- EXERCISE INSTRUCTIONS -
Give each distinct username that heads a post in the Norton and Home Server thread, listing each name once.

- SELECTED PASSAGE -

::::::::

# Norton and Home Server



## cichlid81 (Jan 28, 2010)

Hello, I just installed norton 360, (previously running avast) and now my nightly backups that windows home server was performing have stopped. I don't know where in Norton I can configure it to allow the backups. Any ideas? Thank you.


----------



## 2xg (Aug 5, 2009)

Hello,

Did you configure the Norton to Scan at night, maybe the same time your backup starts? I'd either change the backup time or the scan. We'll see if this helps.


----------



## johnwill (Sep 26, 2002)

You have the classic firewall issue. Disable the Norton firewall and see if sanity doesn't return. :smile:


----------



## cichlid81 (Jan 28, 2010)

Thanks, I figured it was the firewall, I just can't seem to figure out where I can make an exception to allow the backups. I'd check what time the scans are scheduled for but norton just crashed and won't reopen. I'm not enjoying my first 24 hours with norton.


----------



## cichlid81 (Jan 28, 2010)

Well, I rebooted and now it's up. I rescheduled the scans for mornings after the backup time (between midnight and five) So we will see if that does it. Thanks for the help


----------



## 2xg (Aug 5, 2009)

You're Welcome!


----------



## cichlid81 (Jan 28, 2010)

::::::::

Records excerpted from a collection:
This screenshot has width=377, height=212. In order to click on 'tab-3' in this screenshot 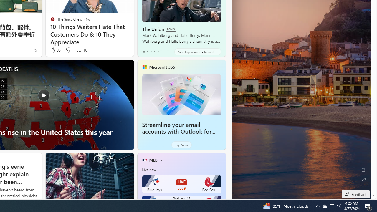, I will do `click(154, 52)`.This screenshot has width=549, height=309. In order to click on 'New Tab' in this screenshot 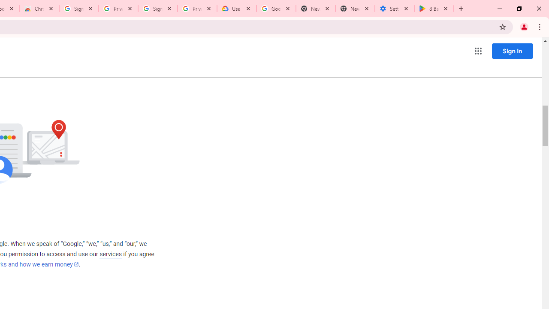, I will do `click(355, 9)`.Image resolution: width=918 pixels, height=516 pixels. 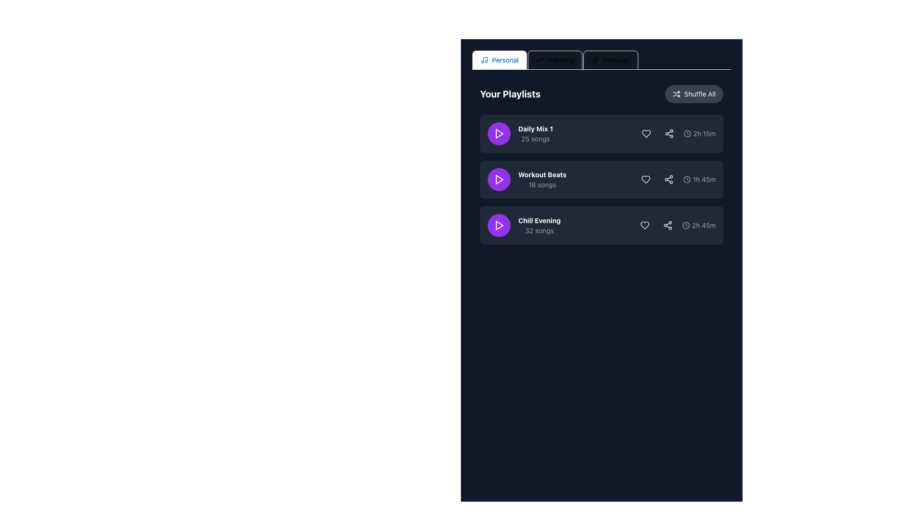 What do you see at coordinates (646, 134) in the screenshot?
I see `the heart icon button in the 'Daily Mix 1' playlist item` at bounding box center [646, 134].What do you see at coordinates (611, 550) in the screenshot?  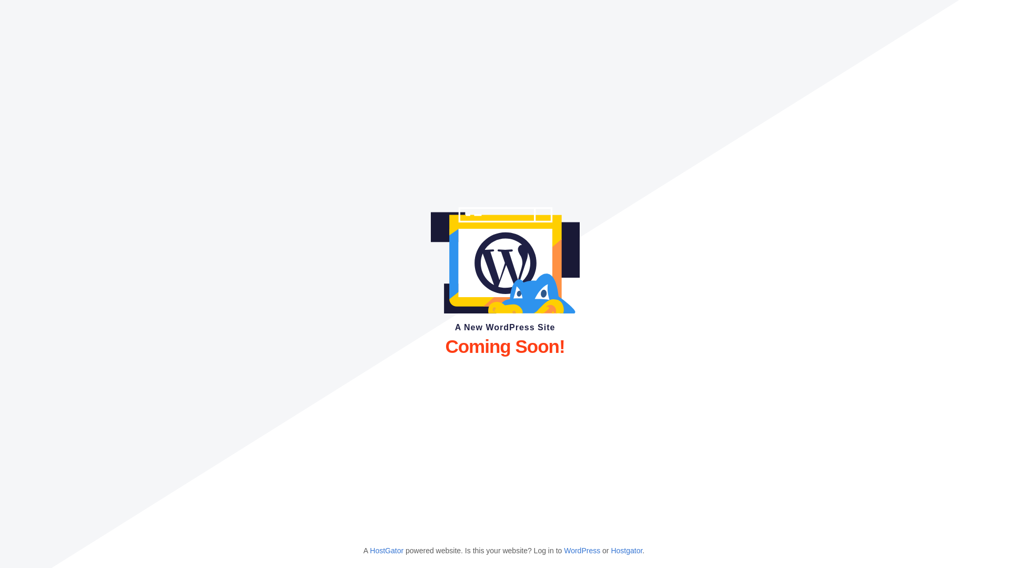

::::::::

- RESULT FOR THIS TASK -
cichlid81, 2xg, johnwill